As the cuts deepen, we can only expect such decay of the railways to get worse. As Patrick says of the Underground: “Ten years ago they cut 900 jobs and now they want another 600 to go – so when is enough going to be enough?”
Re-nationalisation
Meanwhile, the profits of the bosses have never been so high. The rolling stock companies – the parasites of parasites on the railway, who are responsible for the leasing of trains to the TOCs – extract hundreds of millions of pounds in dividends to shareholders each year. Their profits, as with those of the TOCs, are mostly owned by foreign rail monopolies and banks.
These profits are therefore entirely parasitic, serving no purpose for the investment needed to improve the conditions of workers, the service of passengers, and the economy as a whole. Yet it is on this altar that rail workers are being asked to sacrifice their pay, conditions, jobs, and safety. The prospect of an affordable and high-quality transport service is therefore scuppered in favour of their profits.
This is why the labour movement must demand the wholesale re-nationalisation of all these private companies and their profits, which have only been detrimental to the industry over the last 30 years of privatisation. Only by taking their wealth and resources back into public ownership and workers’ control can the demands of the strike be sustainably met.
The first two waves of rail strikes have sparked a powder-keg of indignation across the whole of the working class, which is now moving towards industrial action in the postal service, civil service, telecoms, education, hospitals, and more.
“A general strike is getting more and more realistic,” according to Patrick. “Consciousness is getting more radical, the workers are more open. We shouldn’t stop, we need to keep pushing.”
Coordination
Indeed, the mood for coordinated industrial action can be felt on all picket lines and in all workplaces. After all, these cuts are not isolated to the rail sector, or even the public sector. Workers across the board have been made to suffer over 14 years of crisis, pay freezes, and austerity, and are itching to fight back.

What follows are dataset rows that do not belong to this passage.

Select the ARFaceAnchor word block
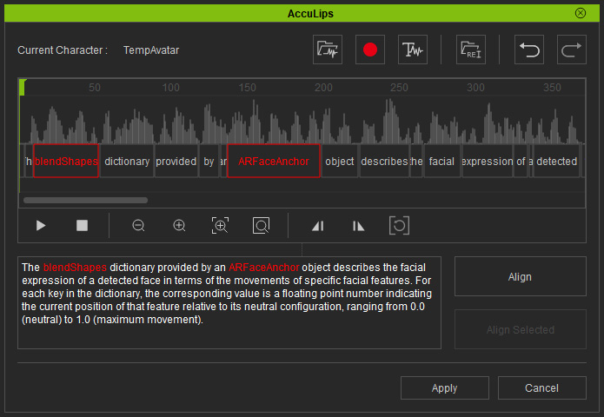The image size is (604, 417). coord(274,161)
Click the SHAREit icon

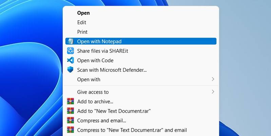(70, 51)
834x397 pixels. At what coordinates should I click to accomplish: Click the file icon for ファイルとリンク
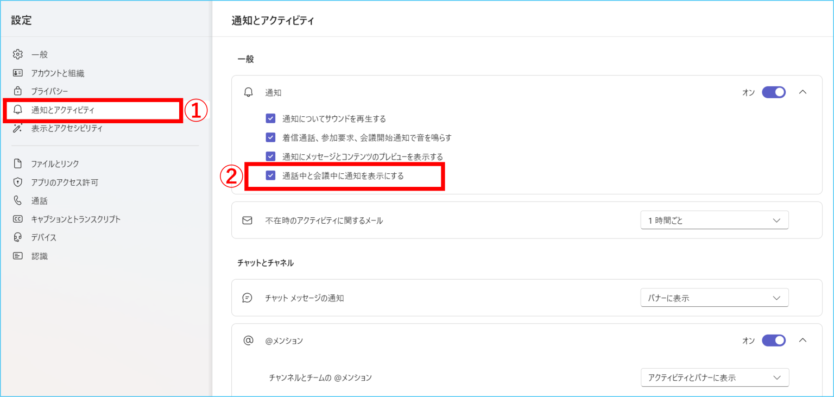[18, 163]
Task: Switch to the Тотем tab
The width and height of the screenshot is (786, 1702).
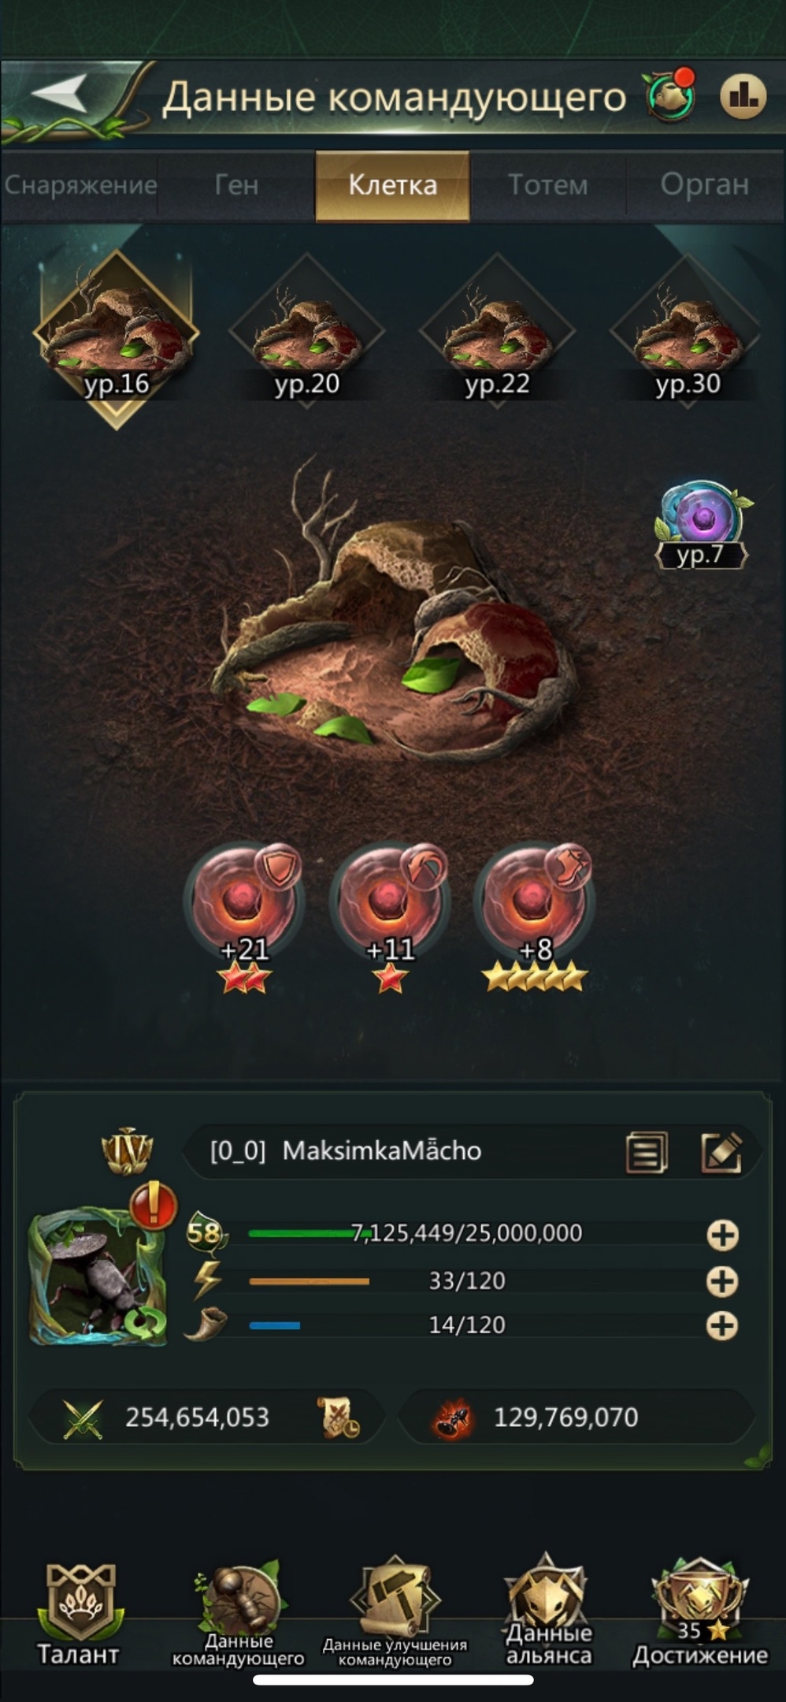Action: pos(547,185)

It is in this context that left trade union leaders – including Mick Lynch, Eddie Dempsey, and Dave Ward – have come together in the ‘Enough is Enough’ campaign to fight the cost-of-living crisis.
We support efforts to coordinate struggles in order to defend and improve living standards. The question is, where should these efforts go?
In our view, the first aim of any campaign across the trade unions must be to organise the rank-and-file around a far-reaching socialist programme, and to transform the labour movement into a fighting weapon to achieve this.
This should include the building of cross-union workplace committees, trades councils, and the shaking up of the TUC as a whole. Such steps could then act as a vehicle for the coordination of industrial struggles across various sectors, forging a mass movement against the bosses and the Tories.
Workers’ control
With such organisation, the working class could begin to feel its real strength. A one-day public sector strike, launched in this way, could be the opening shot of a cross-union campaign to bring down this Tory government and replace it with a socialist alternative.
The Avanti train disruptions and RMT strikes both demonstrate that not a wheel turns and not a lightbulb shines without the kind permission of the working class. Yet, under capitalism, it is the bosses who determine our conditions – and they will stop at nothing to protect their interests.
If the current disputes show anything, it is that we cannot settle for a simple redistribution of power or wealth. Rather, it is time to overhaul the whole system: for workers’ control of industry; for the expropriation of the banks and monopolies that dominate the economy; and for a socialist plan of production.
- Victory to the rail strikes!
- Fight for re-nationalisation and workers’ control!
- For coordinated action across the labour movement!